Hoofdbanner

Vlinders geven meer nog dan vogels een gevoel van een vrolijke lichtheid. Natuurlijk, ze zijn ook licht, fladderen met het grootste gemak door de lucht. Ik word altijd weer blij als ik ze zie.
Hoewel, als ze op je komen zitten, is dat anders. In mijn beleving althans. Zo waren we op vakantie in Indonesië toen er een grote vlinder op mijn arm neerstreek. Ze bleef er een tijdje zitten. Een paar uur later kreeg ik het bericht dat onze rector, met wie ik een hechte band had, aan een hartaanval was overleden. Tijdens het fietsen onderuit gegaan. Eerder nooit iets gemankeerd. Precies tien dagen daarvoor, tijdens de laatste schooldag, had ik nog hele gesprekken met hem gevoerd. Ikzelf legde een verband met die vlinder. Een ander zal dit als onzin of toevalligheid terzijde schuiven.

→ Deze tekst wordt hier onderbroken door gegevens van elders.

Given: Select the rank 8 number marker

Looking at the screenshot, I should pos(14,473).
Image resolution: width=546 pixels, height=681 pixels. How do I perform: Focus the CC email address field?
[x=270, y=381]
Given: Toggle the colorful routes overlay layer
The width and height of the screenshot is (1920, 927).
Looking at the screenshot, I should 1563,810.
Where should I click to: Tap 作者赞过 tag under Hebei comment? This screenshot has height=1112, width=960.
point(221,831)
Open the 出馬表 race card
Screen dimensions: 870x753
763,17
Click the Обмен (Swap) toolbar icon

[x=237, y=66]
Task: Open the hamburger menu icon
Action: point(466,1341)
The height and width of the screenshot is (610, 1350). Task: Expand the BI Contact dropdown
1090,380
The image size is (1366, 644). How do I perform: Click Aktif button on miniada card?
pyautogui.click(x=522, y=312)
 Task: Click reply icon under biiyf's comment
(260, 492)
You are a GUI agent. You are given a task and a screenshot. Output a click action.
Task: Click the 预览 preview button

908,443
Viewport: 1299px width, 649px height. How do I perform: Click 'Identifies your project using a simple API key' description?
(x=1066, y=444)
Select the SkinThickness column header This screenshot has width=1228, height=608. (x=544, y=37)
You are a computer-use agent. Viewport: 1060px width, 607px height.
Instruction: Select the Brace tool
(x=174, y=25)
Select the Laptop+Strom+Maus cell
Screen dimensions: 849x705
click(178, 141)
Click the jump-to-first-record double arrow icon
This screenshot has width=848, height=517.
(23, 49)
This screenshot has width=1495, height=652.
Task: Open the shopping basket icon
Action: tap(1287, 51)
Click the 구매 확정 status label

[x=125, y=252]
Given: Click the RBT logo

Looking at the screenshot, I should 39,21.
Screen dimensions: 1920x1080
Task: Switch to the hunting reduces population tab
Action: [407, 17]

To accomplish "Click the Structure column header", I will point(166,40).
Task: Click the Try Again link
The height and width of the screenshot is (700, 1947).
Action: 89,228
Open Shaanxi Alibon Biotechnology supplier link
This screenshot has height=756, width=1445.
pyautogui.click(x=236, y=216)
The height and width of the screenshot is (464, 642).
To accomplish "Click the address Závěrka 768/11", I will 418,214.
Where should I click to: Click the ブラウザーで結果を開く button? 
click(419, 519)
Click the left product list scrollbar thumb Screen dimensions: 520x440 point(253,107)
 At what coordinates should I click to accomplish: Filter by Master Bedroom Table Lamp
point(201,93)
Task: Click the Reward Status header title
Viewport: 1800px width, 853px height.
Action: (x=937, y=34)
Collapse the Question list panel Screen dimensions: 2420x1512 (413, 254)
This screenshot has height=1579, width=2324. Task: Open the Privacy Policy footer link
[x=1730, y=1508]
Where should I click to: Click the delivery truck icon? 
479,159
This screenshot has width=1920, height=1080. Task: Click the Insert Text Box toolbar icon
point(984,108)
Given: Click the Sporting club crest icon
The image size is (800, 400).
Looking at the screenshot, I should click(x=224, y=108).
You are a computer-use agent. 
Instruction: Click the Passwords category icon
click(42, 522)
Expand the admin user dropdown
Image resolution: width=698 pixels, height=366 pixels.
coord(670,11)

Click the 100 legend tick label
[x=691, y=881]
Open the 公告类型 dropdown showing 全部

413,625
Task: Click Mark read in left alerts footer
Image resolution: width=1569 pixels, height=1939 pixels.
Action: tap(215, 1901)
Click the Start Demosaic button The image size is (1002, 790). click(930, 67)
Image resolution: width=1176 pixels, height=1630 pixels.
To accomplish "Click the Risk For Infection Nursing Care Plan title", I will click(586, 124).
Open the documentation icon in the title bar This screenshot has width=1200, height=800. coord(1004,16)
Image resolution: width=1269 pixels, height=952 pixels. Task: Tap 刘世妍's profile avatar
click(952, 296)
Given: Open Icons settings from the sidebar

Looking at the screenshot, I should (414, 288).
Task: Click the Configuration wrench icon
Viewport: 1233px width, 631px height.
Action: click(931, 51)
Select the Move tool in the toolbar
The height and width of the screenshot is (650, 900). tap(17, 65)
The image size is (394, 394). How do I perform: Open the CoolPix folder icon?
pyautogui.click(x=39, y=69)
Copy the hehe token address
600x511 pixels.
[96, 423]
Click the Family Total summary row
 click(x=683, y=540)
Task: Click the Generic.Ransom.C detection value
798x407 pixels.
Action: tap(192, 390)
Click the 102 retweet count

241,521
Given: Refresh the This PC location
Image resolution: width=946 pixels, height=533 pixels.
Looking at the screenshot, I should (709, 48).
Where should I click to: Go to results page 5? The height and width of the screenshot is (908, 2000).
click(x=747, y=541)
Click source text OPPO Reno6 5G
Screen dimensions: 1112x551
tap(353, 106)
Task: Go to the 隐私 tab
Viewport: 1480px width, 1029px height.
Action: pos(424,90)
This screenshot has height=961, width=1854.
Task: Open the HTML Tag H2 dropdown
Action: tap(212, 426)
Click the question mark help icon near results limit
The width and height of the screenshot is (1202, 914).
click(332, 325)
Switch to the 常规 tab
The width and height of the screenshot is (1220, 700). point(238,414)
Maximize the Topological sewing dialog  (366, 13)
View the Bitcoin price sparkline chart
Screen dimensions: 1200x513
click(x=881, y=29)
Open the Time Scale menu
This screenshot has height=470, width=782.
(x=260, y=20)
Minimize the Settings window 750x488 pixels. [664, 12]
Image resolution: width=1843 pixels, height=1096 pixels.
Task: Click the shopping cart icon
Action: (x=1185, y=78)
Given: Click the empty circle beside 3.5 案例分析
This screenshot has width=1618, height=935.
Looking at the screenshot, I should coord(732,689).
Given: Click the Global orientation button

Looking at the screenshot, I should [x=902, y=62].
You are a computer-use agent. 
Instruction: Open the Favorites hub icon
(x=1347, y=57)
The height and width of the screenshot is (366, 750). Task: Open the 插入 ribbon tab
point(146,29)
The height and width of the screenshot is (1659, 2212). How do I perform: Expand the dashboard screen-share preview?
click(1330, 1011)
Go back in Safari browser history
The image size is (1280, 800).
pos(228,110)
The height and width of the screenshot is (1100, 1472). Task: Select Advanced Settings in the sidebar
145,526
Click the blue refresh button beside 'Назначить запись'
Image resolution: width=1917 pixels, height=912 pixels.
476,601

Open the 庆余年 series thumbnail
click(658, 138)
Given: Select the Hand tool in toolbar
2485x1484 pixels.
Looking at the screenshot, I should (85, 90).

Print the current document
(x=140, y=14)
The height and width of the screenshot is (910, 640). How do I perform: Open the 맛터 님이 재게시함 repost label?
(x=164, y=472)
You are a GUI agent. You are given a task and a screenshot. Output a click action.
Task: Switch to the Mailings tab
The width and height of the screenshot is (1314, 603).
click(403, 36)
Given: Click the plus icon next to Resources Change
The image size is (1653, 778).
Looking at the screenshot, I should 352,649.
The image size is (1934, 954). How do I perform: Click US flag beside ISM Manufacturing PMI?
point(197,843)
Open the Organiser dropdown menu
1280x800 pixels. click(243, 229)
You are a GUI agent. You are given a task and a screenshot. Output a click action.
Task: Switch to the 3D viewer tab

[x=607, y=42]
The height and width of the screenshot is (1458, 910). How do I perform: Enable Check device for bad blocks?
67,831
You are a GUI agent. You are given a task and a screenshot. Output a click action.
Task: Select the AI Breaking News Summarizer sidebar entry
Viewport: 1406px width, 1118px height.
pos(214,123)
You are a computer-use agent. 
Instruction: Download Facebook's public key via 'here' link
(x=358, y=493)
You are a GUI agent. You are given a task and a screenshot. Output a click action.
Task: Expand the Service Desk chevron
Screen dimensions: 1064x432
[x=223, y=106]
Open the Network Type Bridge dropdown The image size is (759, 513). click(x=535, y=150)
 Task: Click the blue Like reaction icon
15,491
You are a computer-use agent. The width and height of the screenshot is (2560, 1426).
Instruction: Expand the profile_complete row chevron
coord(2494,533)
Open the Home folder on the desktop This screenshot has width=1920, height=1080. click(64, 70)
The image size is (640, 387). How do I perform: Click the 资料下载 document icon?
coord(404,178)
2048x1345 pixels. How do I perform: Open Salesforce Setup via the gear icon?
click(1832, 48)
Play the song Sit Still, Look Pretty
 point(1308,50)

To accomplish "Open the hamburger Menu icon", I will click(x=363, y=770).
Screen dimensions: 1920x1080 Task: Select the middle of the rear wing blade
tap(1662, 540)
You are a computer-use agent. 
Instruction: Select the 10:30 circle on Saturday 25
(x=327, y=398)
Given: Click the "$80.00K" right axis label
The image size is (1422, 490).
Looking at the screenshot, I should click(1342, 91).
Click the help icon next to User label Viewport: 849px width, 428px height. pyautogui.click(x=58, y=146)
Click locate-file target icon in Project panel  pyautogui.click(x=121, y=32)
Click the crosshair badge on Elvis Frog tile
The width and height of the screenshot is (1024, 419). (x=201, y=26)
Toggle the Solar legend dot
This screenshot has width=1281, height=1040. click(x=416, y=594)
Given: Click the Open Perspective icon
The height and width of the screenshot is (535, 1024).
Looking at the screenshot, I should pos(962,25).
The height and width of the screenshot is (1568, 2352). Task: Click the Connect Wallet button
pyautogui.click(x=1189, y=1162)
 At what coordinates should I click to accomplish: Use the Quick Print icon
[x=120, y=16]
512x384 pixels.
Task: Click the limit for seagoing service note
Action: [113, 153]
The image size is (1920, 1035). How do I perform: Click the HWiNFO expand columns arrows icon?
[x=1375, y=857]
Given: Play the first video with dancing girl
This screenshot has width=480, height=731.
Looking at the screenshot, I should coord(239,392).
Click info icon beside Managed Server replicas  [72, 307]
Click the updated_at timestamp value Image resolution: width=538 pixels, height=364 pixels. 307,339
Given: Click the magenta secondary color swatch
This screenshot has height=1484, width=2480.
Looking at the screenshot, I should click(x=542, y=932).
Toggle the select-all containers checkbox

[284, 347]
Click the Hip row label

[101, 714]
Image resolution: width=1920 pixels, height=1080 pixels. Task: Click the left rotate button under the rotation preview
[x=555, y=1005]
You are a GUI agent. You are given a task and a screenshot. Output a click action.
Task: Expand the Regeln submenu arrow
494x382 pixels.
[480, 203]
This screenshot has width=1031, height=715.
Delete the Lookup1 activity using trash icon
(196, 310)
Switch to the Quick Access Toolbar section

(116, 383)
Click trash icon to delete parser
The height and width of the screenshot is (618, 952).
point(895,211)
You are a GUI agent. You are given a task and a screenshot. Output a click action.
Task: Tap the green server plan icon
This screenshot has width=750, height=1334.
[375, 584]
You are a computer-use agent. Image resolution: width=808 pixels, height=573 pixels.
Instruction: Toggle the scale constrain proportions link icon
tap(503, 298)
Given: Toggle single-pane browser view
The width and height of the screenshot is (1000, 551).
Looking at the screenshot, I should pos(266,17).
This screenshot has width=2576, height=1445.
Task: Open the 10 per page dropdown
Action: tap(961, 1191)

Vandaag zit ik in de tuin een boek van Raymond Carver te lezen. De zon schijnt, veel planten en struiken staan al in bloei. Het is natuurlijk Koningsdag. Niet aan mij besteed, veel te druk. Liever ben ik thuis. Ineens komt er een oranjetipje aanvliegen. Een prachtig lief klein vlindertje. Herkenbaar aan de witte vleugels met inderdaad een oranje tipje. Ze landt op de bloeiende judaspenning. Ik wil een foto maken, maar ze fladdert van bloem naar bloem. Bijna heb ik haar te pakken. Net te laat. Ze vliegt weg en keert niet meer terug.

Oranjetipje
                  Oranjetipje (mannetje)

Toch apart. Een oranjetipje in mijn tuin op Koningsdag. Zo vaak zie ik ze niet. Even op internet opgezocht. Het oranjetipje dat ik zag was een mannetje. Vrouwtjes hebben geen oranje op hun vleugels. Oranjetipjes leven als vlinder in de maanden april en mei. Leggen hun eitjes het liefst op de pinksterbloem en look zonder look. De rupsen die dan uitkomen doen zich tegoed aan het zaad van deze planten. Vanaf juni verpoppen de rupsen zich. Ze zoeken een plekje om de maanden tot en met maart het volgende jaar door te komen. Dan pas komt het oranjetipje weer als vlinder tevoorschijn. Ze zijn dus langer een ogenschijnlijk levenloze pop dan dat ze lekker in de lucht fladderen of zich als rups volvreten. Een rustig en overzichtelijk leventje, best wel.